Pertinent to my Interests

Documentary reviews, body neutrality, parenting, Jupiter, piano, cats, European history, ghosts, rodents, the collapse of civilization, and if this goes on long enough I'll probably end up cataloguing my entire smushed penny collection.

Sleepaway Camp

My oldest went to sleepaway camp last week. It was five nights away, the longest he has ever been away from us.

I had been dreading this ever since we signed him up in January. What if he couldn’t fall asleep at night? What if the other kids were mean to him? What if he disliked the activities or his counselors disliked him?
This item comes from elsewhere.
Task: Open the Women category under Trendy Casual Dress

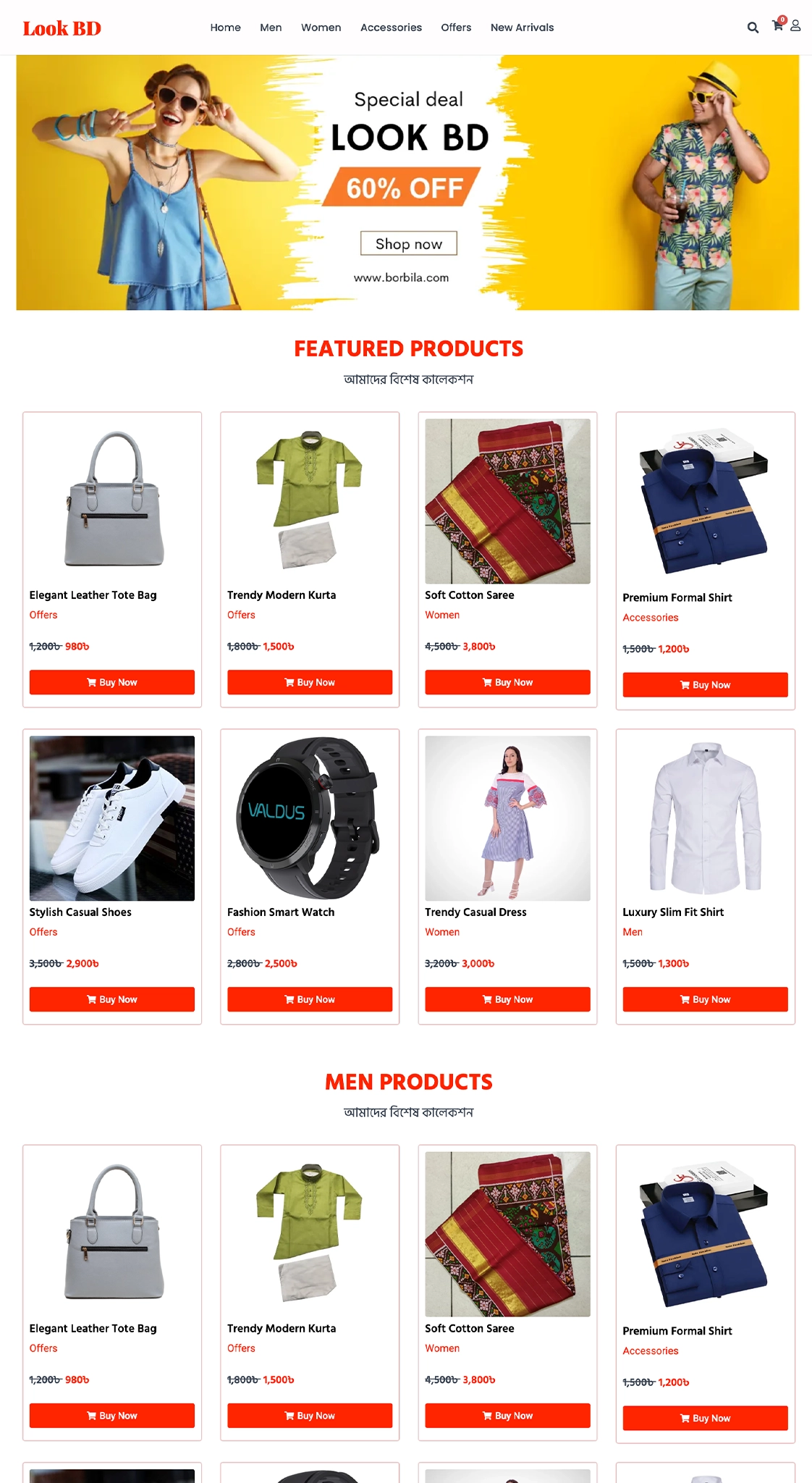Action: point(442,932)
He was so excited, and it turned out he had a great time. But the long week of fretting about him brought some memories to the surface, memories of the other times I have had to let him go and send him out into the world.
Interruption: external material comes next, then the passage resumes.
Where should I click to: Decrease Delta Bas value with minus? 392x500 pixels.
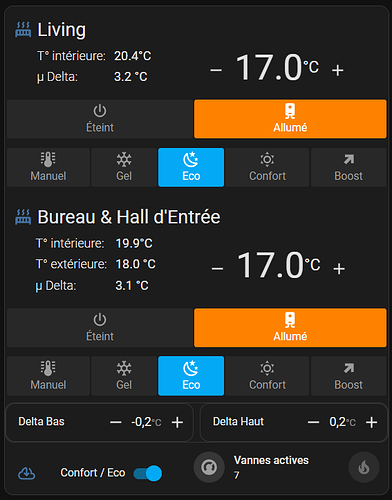[116, 422]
When he was about two years old, I signed him up for a drop-in daycare in the neighborhood. At the time I was overwhelmed by the demands of a toddler and a baby at home; someone had recommended the drop-in daycare for a respite, and I happily signed him up. But I cried on the first day I dropped him off.
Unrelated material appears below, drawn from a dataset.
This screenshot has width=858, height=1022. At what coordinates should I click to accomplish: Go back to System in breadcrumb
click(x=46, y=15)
“What if the other kids make fun of his Elmo lunchbox?” I anxiously texted my friend from the daycare parking lot. “Casey, he’s two,” she replied. “They all have Elmo lunchboxes right now.”

I coped only a little bit better when he went to full-time Kindergarten three years later (at least the Elmo lunchbox was long gone by then).

“It’s just, how can we send him out into the world?” I asked my husband when he very much wanted to be asleep. “The world doesn’t know how amazing he is on the inside. They don’t love him like we do. They have no idea.”

And it’s true: the world does not care about our children the way we care about them. We cannot change this. And I had always thought that my job as a parent was to provide that foundation of love and support so he always had an emotionally warm place to return to.

But I’m starting to think the key is actually to teach our kids to love themselves the way that we love them. To light the fire inside rather than forcing them into lifelong dependence for sympathy and warmth from their aging parents.

I am thinking very hard about how to gift to my son my love for him and all his imperfections, and how to wrap it up in a way that makes it easy to take it out into the world.